Intelektualisme Islam itu bisa digambarkan dengan keadaan dimana nilai-nilai dasar Islam bisa dipurifikasi sekaligus dikembangkan secara metodologis kemudian perjelas dengan bahasa yang sederhana bersumber dari al-Quran dan Sunnah sehingga melahirkan gagasan baru dan brillian. Salah satu sumbangan pemikiran pada pendahulu Muhammadiyah adalah Khazanah Ibadah sosial yang dibuktikan secara nyata sehingga dapat diterima oleh khalayak umum, contoh pada lembaga pendidikan Muhammadiyah itu sendiri yang melahirkan pemikir-pemikir Islam.

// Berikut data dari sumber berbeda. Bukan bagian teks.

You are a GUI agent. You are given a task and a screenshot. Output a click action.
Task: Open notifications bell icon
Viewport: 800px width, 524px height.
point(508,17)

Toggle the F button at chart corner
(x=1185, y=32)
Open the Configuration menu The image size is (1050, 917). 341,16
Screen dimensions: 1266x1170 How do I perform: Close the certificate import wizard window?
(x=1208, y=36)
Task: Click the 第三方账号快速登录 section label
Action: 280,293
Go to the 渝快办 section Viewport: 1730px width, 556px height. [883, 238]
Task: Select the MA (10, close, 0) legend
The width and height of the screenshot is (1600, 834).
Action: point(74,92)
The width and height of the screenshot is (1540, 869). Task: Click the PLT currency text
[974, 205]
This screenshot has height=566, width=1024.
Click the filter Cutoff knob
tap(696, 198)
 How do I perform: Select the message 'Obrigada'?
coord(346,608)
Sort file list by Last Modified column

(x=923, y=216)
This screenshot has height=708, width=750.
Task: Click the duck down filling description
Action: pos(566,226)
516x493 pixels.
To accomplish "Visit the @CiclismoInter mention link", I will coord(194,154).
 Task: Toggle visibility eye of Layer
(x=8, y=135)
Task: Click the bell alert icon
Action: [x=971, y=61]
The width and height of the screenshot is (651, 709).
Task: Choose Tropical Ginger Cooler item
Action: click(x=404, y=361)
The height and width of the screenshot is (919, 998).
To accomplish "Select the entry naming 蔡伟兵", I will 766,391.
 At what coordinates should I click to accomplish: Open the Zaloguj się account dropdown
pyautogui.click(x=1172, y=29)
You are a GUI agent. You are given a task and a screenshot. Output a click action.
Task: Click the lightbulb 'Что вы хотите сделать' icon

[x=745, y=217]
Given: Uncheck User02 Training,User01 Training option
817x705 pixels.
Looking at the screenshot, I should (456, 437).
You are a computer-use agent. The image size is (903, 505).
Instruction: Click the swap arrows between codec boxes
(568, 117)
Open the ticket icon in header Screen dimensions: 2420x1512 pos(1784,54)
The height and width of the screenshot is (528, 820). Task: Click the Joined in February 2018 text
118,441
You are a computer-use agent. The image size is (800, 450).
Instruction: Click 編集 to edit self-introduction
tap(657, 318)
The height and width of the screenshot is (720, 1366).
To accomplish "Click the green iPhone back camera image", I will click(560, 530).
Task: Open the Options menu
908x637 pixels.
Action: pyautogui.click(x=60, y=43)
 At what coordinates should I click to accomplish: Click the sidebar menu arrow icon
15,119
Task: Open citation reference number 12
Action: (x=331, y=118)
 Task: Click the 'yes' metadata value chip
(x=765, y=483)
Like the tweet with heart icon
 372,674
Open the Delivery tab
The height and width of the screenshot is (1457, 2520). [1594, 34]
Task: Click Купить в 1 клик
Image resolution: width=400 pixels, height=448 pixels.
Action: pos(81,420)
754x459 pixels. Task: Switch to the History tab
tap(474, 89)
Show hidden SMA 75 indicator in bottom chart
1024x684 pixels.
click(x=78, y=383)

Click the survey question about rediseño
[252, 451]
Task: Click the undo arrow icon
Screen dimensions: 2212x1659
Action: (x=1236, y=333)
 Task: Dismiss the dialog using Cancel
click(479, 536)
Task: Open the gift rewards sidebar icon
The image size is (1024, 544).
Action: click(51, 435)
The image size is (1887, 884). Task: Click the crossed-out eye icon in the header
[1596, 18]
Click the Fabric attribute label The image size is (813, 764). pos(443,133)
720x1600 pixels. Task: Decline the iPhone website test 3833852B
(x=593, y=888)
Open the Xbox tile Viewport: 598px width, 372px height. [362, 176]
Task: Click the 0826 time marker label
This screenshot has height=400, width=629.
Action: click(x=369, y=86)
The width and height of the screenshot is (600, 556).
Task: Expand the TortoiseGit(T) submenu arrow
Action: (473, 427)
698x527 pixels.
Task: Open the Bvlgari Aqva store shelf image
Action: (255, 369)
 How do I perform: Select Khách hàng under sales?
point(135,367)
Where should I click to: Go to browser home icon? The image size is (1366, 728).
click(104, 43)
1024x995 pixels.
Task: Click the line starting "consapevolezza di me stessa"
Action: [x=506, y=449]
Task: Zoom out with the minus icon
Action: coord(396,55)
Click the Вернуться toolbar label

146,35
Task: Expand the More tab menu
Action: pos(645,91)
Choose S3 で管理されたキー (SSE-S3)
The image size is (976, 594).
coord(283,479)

Semua organisasi sosial keagamaan memiliki road map sendiri sebagai ditulis oleh Azyumadi Azra, “Mengkaji Ulang Modernisme Muhammadiyah” dalam Kompas, 9 November 1990, dikatakan bahwa “Tradisi intelektual Muhammadiyah bersumber dari nabi, generasi para sahabat, Ibnu Taimiyah kemudian pembaru modern seperti Muhammad bin Abdul Wahab, Jamal al-Din al-Afgani, Muhammad Abduh dan sebagainya” Agak berbeda dengan tradisi organisasi Islam lainnya road map ini jelas. Dan pakemnya lebih kuat padahal untuk bisa memberi sumbangan yang lebih luas perlu ada pembebasan pemikiran dulu sebelum mengharapkan news inventions dalam pemikiran Islam. Selama satu Abad ada dua gerakan besar Muhammadiyah yaitu (1) Implementasi dan pelembagaan pemikiran K.H. Ahmad Dahlan; (2) Pengembangan pemikiran Kyai Achmad Dahlan.
Ruang Budaya
Budaya politik Indonesia yang menganut sistem demokrasi ternyata belum mampu mengajak rakyat untuk berpartisipasi secara penuh atau dengan kata lain rakyat hanya sebagai partisipasi politik yang menyentuh kulitnya saja. Contoh soal, di pemilu, apakah rakyat telah memilih wakilnya dengan kesadaran politik yang sungguh-sungguh? Apakah rakyat masuk ke bilik-bilik pemilihan didorong oleh adanya harapan perubahan politik, artinya, partisipasi rakyat “memilih atau “tidak memilih”, sungguh memiliki pengetahuan, gagasan dan cita-cita politik yang jelas.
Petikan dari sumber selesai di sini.